▶ [EXCERPT PROVIDED]
The ubiquity of such dyads (e.g. conservative/liberal) and dyadic relationships (e.g. binary oppositional, complementary and unitary) across almost all domains of knowledge (e.g. politics, philosophy and science) makes for a topic worthy of attention. As C. G. Jung (1991) surmised, ‘The idea of the pairs of opposites is as old as the world’ (p. 72). These dyads and dyadic relationships are not just abstract or metaphysical concerns and constructions; rather, they have concrete expressions in everyday lives. Dyads or polarities allow us to orientate ourselves – to move, to act, to choose, to know and to be – within the most mundane and profound domains of life. We can be taller or shorter, faster or slower, happier or sadder, for better or worse. Dyads allow us to locate our ways of knowing (i.e. epistemologies) and being (i.e. ontologies) in relation to the knowing and being of others. Dyads allow us to be and to belong in relation to the being and belonging of others. We can be apart or together, in love or in hate, included or excluded, conservative or liberal and structured or spontaneous. Dyads are enablers of difference and decision that make knowing powerful and being meaningful. We can give or take, create or destroy, analyse or synthesise and let go or hold on. Finally, we can relate dyadic constituents through opposition, complement, dialectic, negation, union and paradox. These dyadic relationships both create and reflect the worlds we live in, the meanings and values we make and the wicked problems and challenges we face. Dyadic relationships provide a structure for understanding the problems and challenges that give meaning to our individual and social ways of being and knowing – what I term onto-epistemological developments. Accordingly, my elaborative project is to sketch out some bi-relational locations and dynamics – much like a cartographer plots lines of longitude and latitude between poles – to help identify and navigate some of our most complex human terrains and wicked problems.

▶ [REQUEST A] Which ways of relating dyadic constituents does the passage on dyads list in the sentence beginning "Finally, we can relate"?
▶ [REQUEST B] Can you set out the entries from the line with "Click the Uploaded proof size limit field" up to and including the line with "Action: point(249,102)" as a Markdown table with a Row column and a Line column, omitting the pictures?

▶ [DATA ROWS]
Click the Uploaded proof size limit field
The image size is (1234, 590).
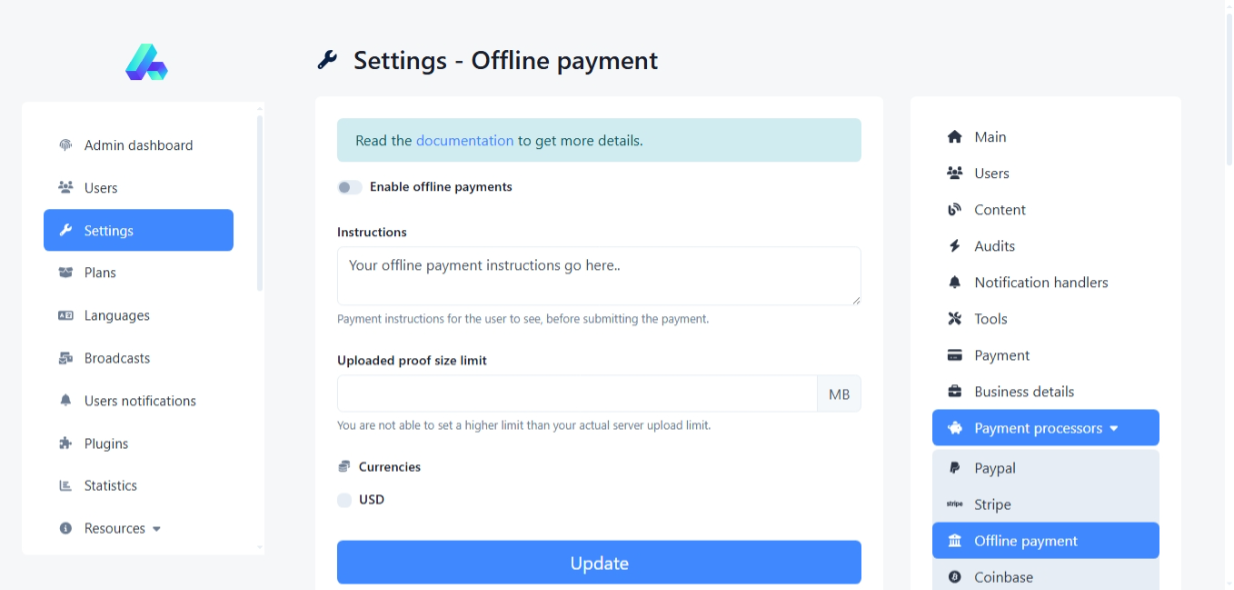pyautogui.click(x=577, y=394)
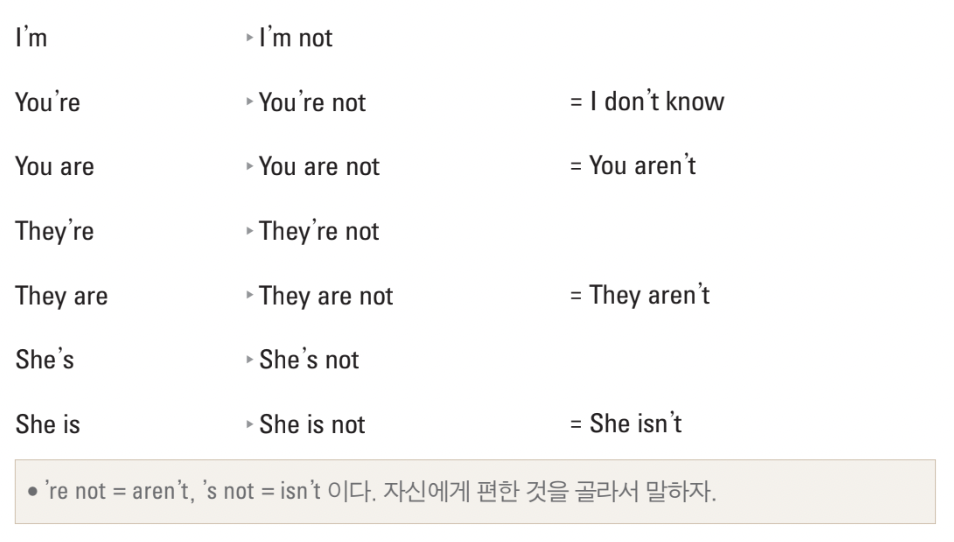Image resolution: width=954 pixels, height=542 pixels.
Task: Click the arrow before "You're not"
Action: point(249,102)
* * *
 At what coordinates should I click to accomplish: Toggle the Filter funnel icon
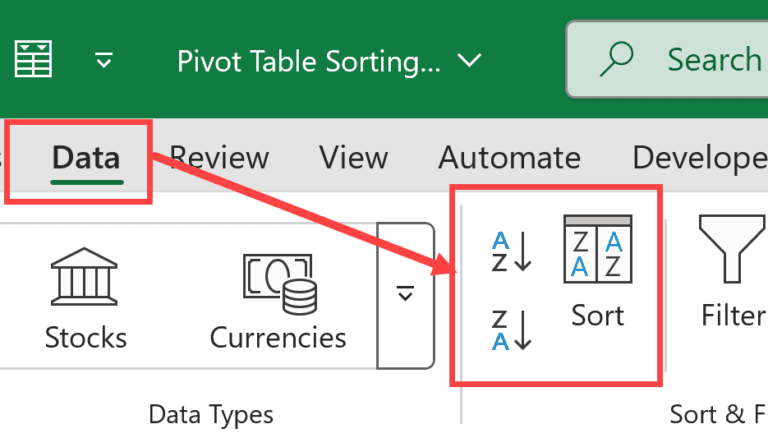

▶ [EXERCISE OUTPUT A]
- opposition
- complement
- dialectic
- negation
- union
- paradox

▶ [EXERCISE OUTPUT B]
| Row | Line |
|---|---|
| 1 | Click the Uploaded proof size limit field |
| 2 | The image size is (1234, 590). |
| 3 | pyautogui.click(x=577, y=394) |
| 4 | Image resolution: width=954 pixels, height=542 pixels. |
| 5 | Task: Click the arrow before "You're not" |
| 6 | Action: point(249,102) |